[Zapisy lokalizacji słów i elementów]
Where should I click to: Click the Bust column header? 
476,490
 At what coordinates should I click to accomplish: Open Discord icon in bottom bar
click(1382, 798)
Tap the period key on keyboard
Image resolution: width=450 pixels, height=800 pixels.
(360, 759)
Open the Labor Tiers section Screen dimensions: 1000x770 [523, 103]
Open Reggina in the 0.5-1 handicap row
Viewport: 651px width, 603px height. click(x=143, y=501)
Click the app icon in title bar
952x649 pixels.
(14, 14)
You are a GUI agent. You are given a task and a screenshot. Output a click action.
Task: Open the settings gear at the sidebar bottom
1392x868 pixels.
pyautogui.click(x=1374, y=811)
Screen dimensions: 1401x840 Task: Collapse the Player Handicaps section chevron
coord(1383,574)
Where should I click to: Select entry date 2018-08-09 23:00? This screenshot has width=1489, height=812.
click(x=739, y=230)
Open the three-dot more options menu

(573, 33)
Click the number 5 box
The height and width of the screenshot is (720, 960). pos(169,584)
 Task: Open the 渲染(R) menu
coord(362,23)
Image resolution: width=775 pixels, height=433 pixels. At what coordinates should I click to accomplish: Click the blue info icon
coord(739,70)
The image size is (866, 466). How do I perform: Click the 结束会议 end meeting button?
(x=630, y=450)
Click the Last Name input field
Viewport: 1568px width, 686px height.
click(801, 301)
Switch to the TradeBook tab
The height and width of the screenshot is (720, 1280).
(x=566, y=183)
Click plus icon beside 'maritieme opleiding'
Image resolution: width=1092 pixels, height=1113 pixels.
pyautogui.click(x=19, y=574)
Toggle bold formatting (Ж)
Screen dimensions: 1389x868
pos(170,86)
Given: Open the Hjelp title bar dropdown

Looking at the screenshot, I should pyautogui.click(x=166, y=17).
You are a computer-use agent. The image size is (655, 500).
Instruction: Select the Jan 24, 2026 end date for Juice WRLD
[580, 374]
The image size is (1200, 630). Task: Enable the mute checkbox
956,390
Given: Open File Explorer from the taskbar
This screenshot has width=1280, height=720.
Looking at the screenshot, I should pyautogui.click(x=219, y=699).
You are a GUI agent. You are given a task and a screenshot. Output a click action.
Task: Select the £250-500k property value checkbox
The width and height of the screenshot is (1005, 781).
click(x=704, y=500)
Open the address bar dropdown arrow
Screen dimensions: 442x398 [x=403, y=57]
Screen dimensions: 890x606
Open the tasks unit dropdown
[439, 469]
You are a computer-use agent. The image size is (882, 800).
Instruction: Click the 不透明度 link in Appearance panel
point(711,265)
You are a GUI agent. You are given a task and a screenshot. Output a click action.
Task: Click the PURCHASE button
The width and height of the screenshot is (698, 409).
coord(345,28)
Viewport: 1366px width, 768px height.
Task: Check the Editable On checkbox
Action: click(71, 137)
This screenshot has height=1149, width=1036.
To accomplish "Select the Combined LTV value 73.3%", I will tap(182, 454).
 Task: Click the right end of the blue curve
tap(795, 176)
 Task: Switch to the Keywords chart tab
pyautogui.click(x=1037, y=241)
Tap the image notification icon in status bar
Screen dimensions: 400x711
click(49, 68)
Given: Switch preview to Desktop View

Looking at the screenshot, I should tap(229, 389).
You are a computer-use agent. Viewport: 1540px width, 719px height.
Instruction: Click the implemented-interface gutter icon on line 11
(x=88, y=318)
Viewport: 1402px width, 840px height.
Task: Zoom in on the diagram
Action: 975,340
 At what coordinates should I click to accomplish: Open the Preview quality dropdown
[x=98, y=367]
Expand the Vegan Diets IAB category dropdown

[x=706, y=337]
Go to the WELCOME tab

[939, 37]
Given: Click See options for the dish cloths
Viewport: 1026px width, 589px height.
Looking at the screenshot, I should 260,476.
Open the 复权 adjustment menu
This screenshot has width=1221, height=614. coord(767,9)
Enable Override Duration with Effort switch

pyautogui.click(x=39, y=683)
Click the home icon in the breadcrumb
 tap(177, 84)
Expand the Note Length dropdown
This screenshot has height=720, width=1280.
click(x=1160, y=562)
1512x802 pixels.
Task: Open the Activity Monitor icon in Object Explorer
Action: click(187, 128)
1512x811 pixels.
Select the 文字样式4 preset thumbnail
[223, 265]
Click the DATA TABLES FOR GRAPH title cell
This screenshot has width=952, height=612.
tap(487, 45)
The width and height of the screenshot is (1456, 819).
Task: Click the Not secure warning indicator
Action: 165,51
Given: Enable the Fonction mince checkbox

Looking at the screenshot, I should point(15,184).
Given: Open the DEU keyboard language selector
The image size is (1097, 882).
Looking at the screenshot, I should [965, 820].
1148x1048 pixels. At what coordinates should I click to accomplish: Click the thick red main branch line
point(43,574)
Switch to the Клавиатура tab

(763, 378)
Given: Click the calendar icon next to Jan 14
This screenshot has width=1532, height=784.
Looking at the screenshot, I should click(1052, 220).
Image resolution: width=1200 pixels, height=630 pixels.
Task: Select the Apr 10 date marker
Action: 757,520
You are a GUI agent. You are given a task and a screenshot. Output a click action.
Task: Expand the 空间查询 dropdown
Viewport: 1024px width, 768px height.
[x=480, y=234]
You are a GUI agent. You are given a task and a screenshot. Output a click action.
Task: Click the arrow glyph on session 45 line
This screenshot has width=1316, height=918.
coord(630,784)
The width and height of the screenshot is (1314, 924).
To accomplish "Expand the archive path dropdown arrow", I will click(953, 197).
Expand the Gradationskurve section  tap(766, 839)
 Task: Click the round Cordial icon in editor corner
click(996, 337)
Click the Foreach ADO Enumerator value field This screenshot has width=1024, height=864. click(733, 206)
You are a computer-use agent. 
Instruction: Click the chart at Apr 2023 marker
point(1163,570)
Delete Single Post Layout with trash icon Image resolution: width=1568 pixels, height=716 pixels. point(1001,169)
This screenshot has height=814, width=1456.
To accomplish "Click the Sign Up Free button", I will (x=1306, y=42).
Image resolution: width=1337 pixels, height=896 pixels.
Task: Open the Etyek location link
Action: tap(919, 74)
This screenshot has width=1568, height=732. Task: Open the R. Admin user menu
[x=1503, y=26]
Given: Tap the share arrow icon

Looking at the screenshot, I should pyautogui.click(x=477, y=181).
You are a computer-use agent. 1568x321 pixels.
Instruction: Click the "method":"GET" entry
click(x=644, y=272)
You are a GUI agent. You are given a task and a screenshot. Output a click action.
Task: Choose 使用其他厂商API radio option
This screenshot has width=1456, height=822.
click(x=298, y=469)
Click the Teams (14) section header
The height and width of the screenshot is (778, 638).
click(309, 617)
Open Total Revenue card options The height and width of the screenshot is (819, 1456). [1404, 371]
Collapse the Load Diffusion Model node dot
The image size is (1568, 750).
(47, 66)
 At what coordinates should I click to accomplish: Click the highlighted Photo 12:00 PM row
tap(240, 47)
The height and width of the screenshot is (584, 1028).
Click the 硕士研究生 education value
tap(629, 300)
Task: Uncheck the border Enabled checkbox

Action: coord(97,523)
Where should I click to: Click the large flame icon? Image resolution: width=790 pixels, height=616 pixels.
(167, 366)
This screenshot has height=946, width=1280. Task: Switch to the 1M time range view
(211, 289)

Co należy zrobić: Proszę przekształcić cały powyższy materiał w listę JSON złożoną z ciągów znaków, po jednym na każdy wiersz. Puste wiersze należy pominąć.

Odpowiedź:
[
  "Where should I click to: Click the Bust column header? ",
  "476,490",
  " At what coordinates should I click to accomplish: Open Discord icon in bottom bar",
  "click(1382, 798)",
  "Tap the period key on keyboard",
  "Image resolution: width=450 pixels, height=800 pixels.",
  "(360, 759)",
  "Open the Labor Tiers section Screen dimensions: 1000x770 [523, 103]",
  "Open Reggina in the 0.5-1 handicap row",
  "Viewport: 651px width, 603px height. click(x=143, y=501)",
  "Click the app icon in title bar",
  "952x649 pixels.",
  "(14, 14)",
  "You are a GUI agent. You are given a task and a screenshot. Output a click action.",
  "Task: Open the settings gear at the sidebar bottom",
  "1392x868 pixels.",
  "pyautogui.click(x=1374, y=811)",
  "Screen dimensions: 1401x840 Task: Collapse the Player Handicaps section chevron",
  "coord(1383,574)",
  "Where should I click to: Select entry date 2018-08-09 23:00? This screenshot has width=1489, height=812.",
  "click(x=739, y=230)",
  "Open the three-dot more options menu",
  "(573, 33)",
  "Click the number 5 box",
  "The height and width of the screenshot is (720, 960). pos(169,584)",
  " Task: Open the 渲染(R) menu",
  "coord(362,23)",
  "Image resolution: width=775 pixels, height=433 pixels. At what coordinates should I click to accomplish: Click the blue info icon",
  "coord(739,70)",
  "The image size is (866, 466). How do I perform: Click the 结束会议 end meeting button?",
  "(x=630, y=450)",
  "Click the Last Name input field",
  "Viewport: 1568px width, 686px height.",
  "click(801, 301)",
  "Switch to the TradeBook tab",
  "The height and width of the screenshot is (720, 1280).",
  "(x=566, y=183)",
  "Click plus icon beside 'maritieme opleiding'",
  "Image resolution: width=1092 pixels, height=1113 pixels.",
  "pyautogui.click(x=19, y=574)",
  "Toggle bold formatting (Ж)",
  "Screen dimensions: 1389x868",
  "pos(170,86)",
  "Given: Open the Hjelp title bar dropdown",
  "Looking at the screenshot, I should pyautogui.click(x=166, y=17).",
  "You are a computer-use agent. The image size is (655, 500).",
  "Instruction: Select the Jan 24, 2026 end date for Juice WRLD",
  "[580, 374]",
  "The image size is (1200, 630). Task: Enable the mute checkbox",
  "956,390",
  "Given: Open File Explorer from the taskbar",
  "This screenshot has width=1280, height=720.",
  "Looking at the screenshot, I should pyautogui.click(x=219, y=699).",
  "You are a GUI agent. You are given a task and a screenshot. Output a click action.",
  "Task: Select the £250-500k property value checkbox",
  "The width and height of the screenshot is (1005, 781).",
  "click(x=704, y=500)",
  "Open the address bar dropdown arrow",
  "Screen dimensions: 442x398 [x=403, y=57]",
  "Screen dimensions: 890x606",
  "Open the tasks unit dropdown",
  "[439, 469]",
  "You are a computer-use agent. The image size is (882, 800).",
  "Instruction: Click the 不透明度 link in Appearance panel",
  "point(711,265)",
  "You are a GUI agent. You are given a task and a screenshot. Output a click action.",
  "Task: Click the PURCHASE button",
  "The width and height of the screenshot is (698, 409).",
  "coord(345,28)",
  "Viewport: 1366px width, 768px height.",
  "Task: Check the Editable On checkbox",
  "Action: click(71, 137)",
  "This screenshot has height=1149, width=1036.",
  "To accomplish \"Select the Combined LTV value 73.3%\", I will tap(182, 454).",
  " Task: Click the right end of the blue curve",
  "tap(795, 176)",
  " Task: Switch to the Keywords chart tab",
  "pyautogui.click(x=1037, y=241)",
  "Tap the image notification icon in status bar",
  "Screen dimensions: 400x711",
  "click(49, 68)",
  "Given: Switch preview to Desktop View",
  "Looking at the screenshot, I should tap(229, 389).",
  "You are a computer-use agent. Viewport: 1540px width, 719px height.",
  "Instruction: Click the implemented-interface gutter icon on line 11",
  "(x=88, y=318)",
  "Viewport: 1402px width, 840px height.",
  "Task: Zoom in on the diagram",
  "Action: 975,340",
  " At what coordinates should I click to accomplish: Open the Preview quality dropdown",
  "[x=98, y=367]",
  "Expand the Vegan Diets IAB category dropdown",
  "[x=706, y=337]",
  "Go to the WELCOME tab",
  "[939, 37]",
  "Given: Click See options for the dish cloths",
  "Viewport: 1026px width, 589px height.",
  "Looking at the screenshot, I should 260,476.",
  "Open the 复权 adjustment menu",
  "This screenshot has width=1221, height=614. coord(767,9)",
  "Enable Override Duration with Effort switch",
  "pyautogui.click(x=39, y=683)",
  "Click the home icon in the breadcrumb",
  " tap(177, 84)",
  "Expand the Note Length dropdown",
  "This screenshot has height=720, width=1280.",
  "click(x=1160, y=562)",
  "1512x802 pixels.",
  "Task: Open the Activity Monitor icon in Object Explorer",
  "Action: click(187, 128)",
  "1512x811 pixels.",
  "Select the 文字样式4 preset thumbnail",
  "[223, 265]",
  "Click the DATA TABLES FOR GRAPH title cell",
  "This screenshot has width=952, height=612.",
  "tap(487, 45)",
  "The width and height of the screenshot is (1456, 819).",
  "Task: Click the Not secure warning indicator",
  "Action: 165,51",
  "Given: Enable the Fonction mince checkbox",
  "Looking at the screenshot, I should point(15,184).",
  "Given: Open the DEU keyboard language selector",
  "The image size is (1097, 882).",
  "Looking at the screenshot, I should [965, 820].",
  "1148x1048 pixels. At what coordinates should I click to accomplish: Click the thick red main branch line",
  "point(43,574)",
  "Switch to the Клавиатура tab",
  "(763, 378)",
  "Given: Click the calendar icon next to Jan 14",
  "This screenshot has width=1532, height=784.",
  "Looking at the screenshot, I should click(1052, 220).",
  "Image resolution: width=1200 pixels, height=630 pixels.",
  "Task: Select the Apr 10 date marker",
  "Action: 757,520",
  "You are a GUI agent. You are given a task and a screenshot. Output a click action.",
  "Task: Expand the 空间查询 dropdown",
  "Viewport: 1024px width, 768px height.",
  "[x=480, y=234]",
  "You are a GUI agent. You are given a task and a screenshot. Output a click action.",
  "Task: Click the arrow glyph on session 45 line",
  "This screenshot has width=1316, height=918.",
  "coord(630,784)",
  "The width and height of the screenshot is (1314, 924).",
  "To accomplish \"Expand the archive path dropdown arrow\", I will click(953, 197).",
  "Expand the Gradationskurve section  tap(766, 839)",
  " Task: Click the round Cordial icon in editor corner",
  "click(996, 337)",
  "Click the Foreach ADO Enumerator value field This screenshot has width=1024, height=864. click(733, 206)",
  "You are a computer-use agent. ",
  "Instruction: Click the chart at Apr 2023 marker",
  "point(1163,570)",
  "Delete Single Post Layout with trash icon Image resolution: width=1568 pixels, height=716 pixels. point(1001,169)",
  "This screenshot has height=814, width=1456.",
  "To accomplish \"Click the Sign Up Free button\", I will (x=1306, y=42).",
  "Image resolution: width=1337 pixels, height=896 pixels.",
  "Task: Open the Etyek location link",
  "Action: tap(919, 74)",
  "This screenshot has width=1568, height=732. Task: Open the R. Admin user menu",
  "[x=1503, y=26]",
  "Given: Tap the share arrow icon",
  "Looking at the screenshot, I should pyautogui.click(x=477, y=181).",
  "You are a computer-use agent. 1568x321 pixels.",
  "Instruction: Click the \"method\":\"GET\" entry",
  "click(x=644, y=272)",
  "You are a GUI agent. You are given a task and a screenshot. Output a click action.",
  "Task: Choose 使用其他厂商API radio option",
  "This screenshot has width=1456, height=822.",
  "click(x=298, y=469)",
  "Click the Teams (14) section header",
  "The height and width of the screenshot is (778, 638).",
  "click(309, 617)",
  "Open Total Revenue card options The height and width of the screenshot is (819, 1456). [1404, 371]",
  "Collapse the Load Diffusion Model node dot",
  "The image size is (1568, 750).",
  "(47, 66)",
  " At what coordinates should I click to accomplish: Click the highlighted Photo 12:00 PM row",
  "tap(240, 47)",
  "The height and width of the screenshot is (584, 1028).",
  "Click the 硕士研究生 education value",
  "tap(629, 300)",
  "Task: Uncheck the border Enabled checkbox",
  "Action: coord(97,523)",
  "Where should I click to: Click the large flame icon? Image resolution: width=790 pixels, height=616 pixels.",
  "(167, 366)",
  "This screenshot has height=946, width=1280. Task: Switch to the 1M time range view",
  "(211, 289)"
]